戸田書店の棚にどんな本があるかとか、あるいはプラザよしだ弁当のメニューについてとかならば、相当に詳しいと自信を持って言えるのだが、そんな知識が役に立つとも思えない。(P51)
「ここに出てくる戸田書店は、かつて曲金にあった支店のことだと思います」(高木さん)
「プラザよしだ」弁当が分らなくて困っていたら、Twitterで地元の方が情報を提供してくださった。
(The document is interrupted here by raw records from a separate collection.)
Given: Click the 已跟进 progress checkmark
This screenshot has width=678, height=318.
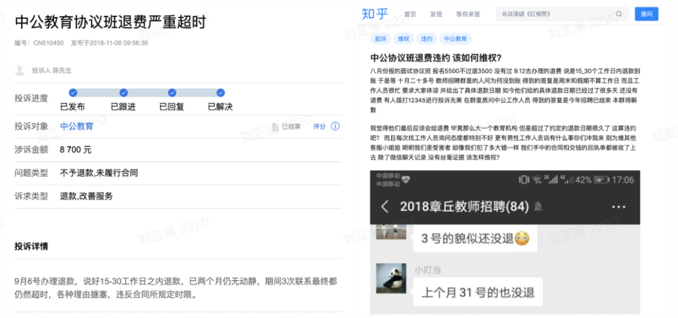Looking at the screenshot, I should [123, 93].
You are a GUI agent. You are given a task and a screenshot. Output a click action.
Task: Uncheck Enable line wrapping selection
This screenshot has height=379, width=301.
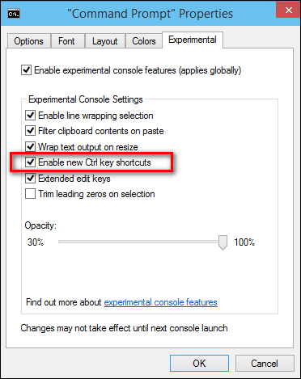coord(30,116)
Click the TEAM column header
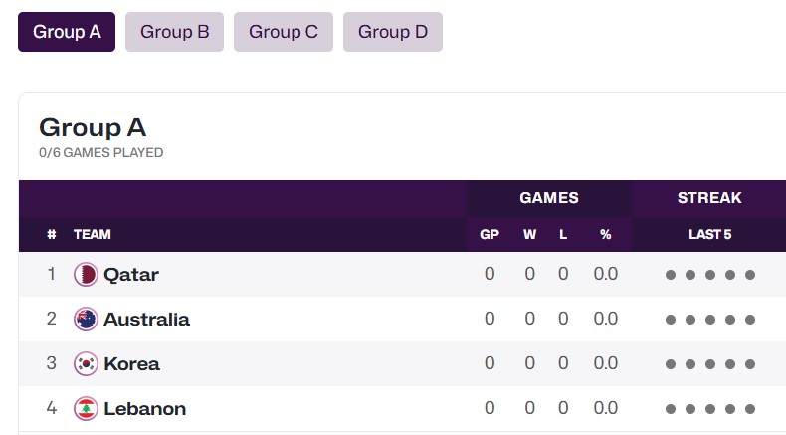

「プラザよしださんは当時、写真真ん中辺りに映っているビルの駐輪場あたりにありました。そのビルが戸田書店で本屋の帰りに私は小学生くらいでしたが焼肉弁当が美味しくてよく親に買ってとねだった記憶があります」
地元でも人気のお店だったようだ。なお、現在その近くにはTSUTAYA静岡曲金店があるが書籍の販売は行なっていない。
初デートでマユからファッションについてアドバイスされた鈴木は、翌日すぐに実行に移す。50ccバイクの「ジョグ」を飛ばして「流通通り」(静岡鉄道古庄駅近く)の「メガネスーパー」でコンタクトレンズを購入。「トシ・ゴトー」でスーツなどを購入。さらには、マユから「鈴木さんって、免許は持ってないんですか?」と聞かれたので、柚木(ゆのき)にある自動車学校に寄ってパンフレットを貰う。
僕にしては珍しいほど精力的に動き回ったなあという実感があった。(P68)
鈴木が住んでいた曲金の最寄り駅、静岡鉄道柚木駅を越えて北側に歩くとすぐに、静岡県自動車学校がある。鈴木は入学手続を済ませたその日に初教習を受けるほどの前のめり具合。
マユの家は静岡の中心地から徒歩圏内にあった
さて、一方のマユは「一番町」の歯科医院に勤める歯科衛生士。
「一番町は駿府城から徒歩で20分くらい。静岡の街の中心部からちょっとだけ離れた住宅街です。通勤にも便利でマンションや公園もあり、80年代は子どもがたくさんいましたね。一番町に秋山歯科医院があるかネットで調べたけど見つかりませんでした」(松本さん)
マユの実家は静岡市西部の「丸子(まりこ)」にあるが、通勤には遠いので「住吉町」の白い4階建てのハイツに住んでいる。「本通り」と「安西通り」の間あたりと、かなり特定されている。
勤務先の一番町と自宅のある住吉町は隣り町だから、通勤は徒歩で数分だっただろう。呉服町通りの商店街、遊歩道が整備されたあおい通りから1キロ程度しか離れていない。中心街の喧噪を離れた、ちょっと落ち着いた街並みだ。
児童公園のそばには、昔懐かしい駄菓子屋があり、静岡市民のソウルフード、静岡おでんも売っていた。